Эта зависимость от того себя, к которому он не мог преодолеть чувства враждебности и презрения, иногда настолько изнуряла духовные силы, что для восстановления их было необходимо, хотя бы на самое короткое время, исцеляющее одиночество.
Но когда он наконец мог остаться наедине с собой, приходила ничем не преодолимая тоска от утраты мира, который составлял сущность его «я». И этот мир был живым, прекрасным, настоящим, а тот, в котором он жил сейчас, казался вымышленным, смутным, тяжелым, как бредовый сон.
Никогда он не предполагал, что самым трудным, мучительным в той миссии, которую он избрал, будет это опасное раздвоение сознания.
Вначале его даже увлекала игра: влезть в шкуру другого человека, сочинять его мысли и радоваться, когда они точно совпадали с тем представлением, которое должно возникать об этом человеке у других людей.
Но потом он понял, ощутил, что чем успешней он сливается со своей новой личиной, тем сильнее потом, в мгновения короткого одиночества, жжет его тоска по утрате того мира, который все дальше и дальше уходил от него, по утрате себя такого, каким он был и уже не мог быть, не имел права быть.

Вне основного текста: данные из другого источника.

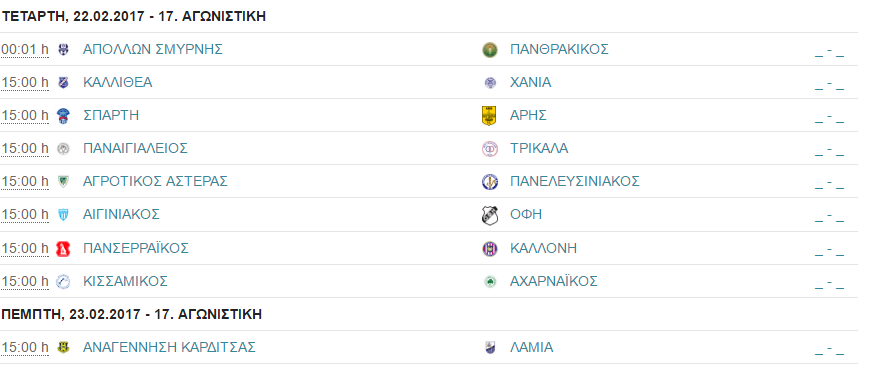This screenshot has height=369, width=878.
Task: Click the ΤΡΙΚΑΛΑ pink circular crest
Action: [x=490, y=149]
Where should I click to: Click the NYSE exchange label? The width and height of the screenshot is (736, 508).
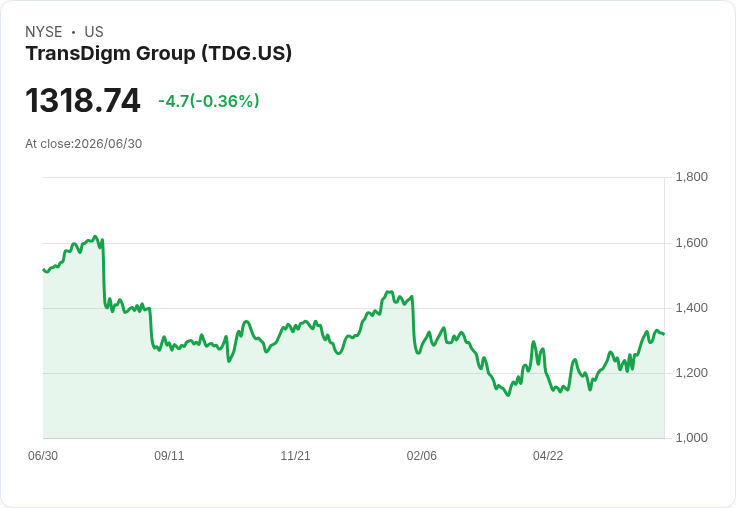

В минуты усталости его охватывало мучительное ощущение, будто он весь составлен из никогда не снимаемых протезов и никогда не почувствует себя настоящим, живым человеком, никогда уже полно не сможет воспринимать жизнь и людей такими, какие они есть, и себя таким, каким он был.
Один из наставников говорил ему, что момент тяжелого кризиса обязательно наступит и преодолевать его мучительно, непросто. Да, теперь он понимал, насколько непросто. Понимал, что переезд через советскую границу будет означать не только исполнение части задания. Переезд означает необратимое отсечение от той жизни, за пределами которой его личина должна получить еще большее господство над ним, над его подлинной сущностью, и чем покорней он будет служить этой личине, тем полнее и успешнее он выполнит свой долг.
Он неохотно расставался с чувством короткого отдохновения после миновавшей опасности, от которой его избавил Бруно.
В Белостоке Вайс не вышел на вокзал, куда устремились вce пассажиры скупать кур, яйца, сдобные булки, колбасные изделия.
В опустевшем вагоне он продолжал партию в шахматы с Бруно. Задумчиво поглаживая свою лысину, Бруно бормотал:
– Хорош гусь этот твой Папке: полчемодана банок с черной икрой, меха и контрабандная дребедень. Хозяйственный мужичок! Чемодан отдашь ему, когда пересечете границу, досматривать тебя не будут. Мне придется задержаться на границе. В остальном все остается, как договорились. Главное – не проявляй резвой инициативы. Нам нужен Иоганн Вайс. И не нужен и еще долго будет не нужен Александр Белов. Понятно?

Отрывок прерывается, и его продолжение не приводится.